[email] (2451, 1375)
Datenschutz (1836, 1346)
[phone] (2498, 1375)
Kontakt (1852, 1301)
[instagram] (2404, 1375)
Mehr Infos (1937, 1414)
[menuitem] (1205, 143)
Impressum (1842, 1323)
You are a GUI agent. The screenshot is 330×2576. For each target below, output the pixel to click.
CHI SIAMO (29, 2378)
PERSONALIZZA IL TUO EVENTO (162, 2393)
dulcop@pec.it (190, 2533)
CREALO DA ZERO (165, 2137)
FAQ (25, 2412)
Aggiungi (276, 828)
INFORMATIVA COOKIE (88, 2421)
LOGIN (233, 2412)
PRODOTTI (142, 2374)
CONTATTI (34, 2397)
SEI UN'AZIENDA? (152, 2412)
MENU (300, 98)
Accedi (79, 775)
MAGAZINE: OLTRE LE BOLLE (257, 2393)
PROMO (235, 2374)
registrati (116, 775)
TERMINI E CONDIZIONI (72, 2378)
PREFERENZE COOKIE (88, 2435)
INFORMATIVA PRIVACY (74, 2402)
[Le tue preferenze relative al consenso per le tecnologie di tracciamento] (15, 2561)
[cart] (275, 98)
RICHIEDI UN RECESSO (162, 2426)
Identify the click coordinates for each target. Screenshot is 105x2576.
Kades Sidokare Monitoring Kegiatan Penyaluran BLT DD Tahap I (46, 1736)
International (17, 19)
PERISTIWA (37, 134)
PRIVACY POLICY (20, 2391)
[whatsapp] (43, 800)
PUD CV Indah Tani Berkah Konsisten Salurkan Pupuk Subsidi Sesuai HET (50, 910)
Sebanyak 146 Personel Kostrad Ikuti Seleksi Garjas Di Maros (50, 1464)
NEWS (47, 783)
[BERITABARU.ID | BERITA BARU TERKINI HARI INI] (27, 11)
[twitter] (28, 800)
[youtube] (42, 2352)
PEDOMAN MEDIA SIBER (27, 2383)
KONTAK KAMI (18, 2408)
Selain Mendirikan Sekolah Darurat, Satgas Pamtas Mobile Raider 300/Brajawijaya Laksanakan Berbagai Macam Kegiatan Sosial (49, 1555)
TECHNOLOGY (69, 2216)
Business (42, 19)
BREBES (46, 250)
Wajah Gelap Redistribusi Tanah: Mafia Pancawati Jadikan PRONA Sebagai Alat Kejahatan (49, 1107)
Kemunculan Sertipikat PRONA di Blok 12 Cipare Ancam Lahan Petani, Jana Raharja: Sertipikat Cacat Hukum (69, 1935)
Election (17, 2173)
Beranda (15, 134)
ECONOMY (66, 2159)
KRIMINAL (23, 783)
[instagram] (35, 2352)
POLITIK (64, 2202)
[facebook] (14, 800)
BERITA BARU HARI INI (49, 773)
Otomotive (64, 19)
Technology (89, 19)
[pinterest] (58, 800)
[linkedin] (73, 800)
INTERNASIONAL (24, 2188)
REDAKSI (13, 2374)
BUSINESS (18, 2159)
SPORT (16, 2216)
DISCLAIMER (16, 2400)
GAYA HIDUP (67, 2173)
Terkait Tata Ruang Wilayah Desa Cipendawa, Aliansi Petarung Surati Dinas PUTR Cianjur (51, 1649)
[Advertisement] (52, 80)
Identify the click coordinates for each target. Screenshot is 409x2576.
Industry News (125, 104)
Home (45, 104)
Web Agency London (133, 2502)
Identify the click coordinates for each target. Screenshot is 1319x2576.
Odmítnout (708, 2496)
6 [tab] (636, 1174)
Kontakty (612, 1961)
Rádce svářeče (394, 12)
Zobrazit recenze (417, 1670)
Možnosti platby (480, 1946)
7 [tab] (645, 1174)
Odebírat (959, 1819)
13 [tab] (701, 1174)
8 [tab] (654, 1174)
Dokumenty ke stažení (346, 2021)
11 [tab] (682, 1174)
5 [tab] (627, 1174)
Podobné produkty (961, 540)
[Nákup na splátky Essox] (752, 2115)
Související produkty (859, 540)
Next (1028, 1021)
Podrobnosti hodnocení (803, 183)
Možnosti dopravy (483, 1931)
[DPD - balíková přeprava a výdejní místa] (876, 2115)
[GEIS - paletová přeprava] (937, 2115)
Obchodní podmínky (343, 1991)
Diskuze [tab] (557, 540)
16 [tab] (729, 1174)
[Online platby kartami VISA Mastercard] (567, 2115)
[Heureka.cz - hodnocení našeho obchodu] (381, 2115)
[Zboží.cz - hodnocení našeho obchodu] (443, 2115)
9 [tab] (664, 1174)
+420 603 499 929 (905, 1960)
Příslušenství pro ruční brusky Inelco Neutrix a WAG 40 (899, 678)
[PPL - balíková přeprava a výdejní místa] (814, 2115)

......

▶ **Activity**: Return, from the data, each line where the string "Kegiatan" occurs.

▶ **Written answer**:
Kades Sidokare Monitoring Kegiatan Penyaluran BLT DD Tahap I (46, 1736)
Selain Mendirikan Sekolah Darurat, Satgas Pamtas Mobile Raider 300/Brajawijaya Laksanakan Berbagai Macam Kegiatan Sosial (49, 1555)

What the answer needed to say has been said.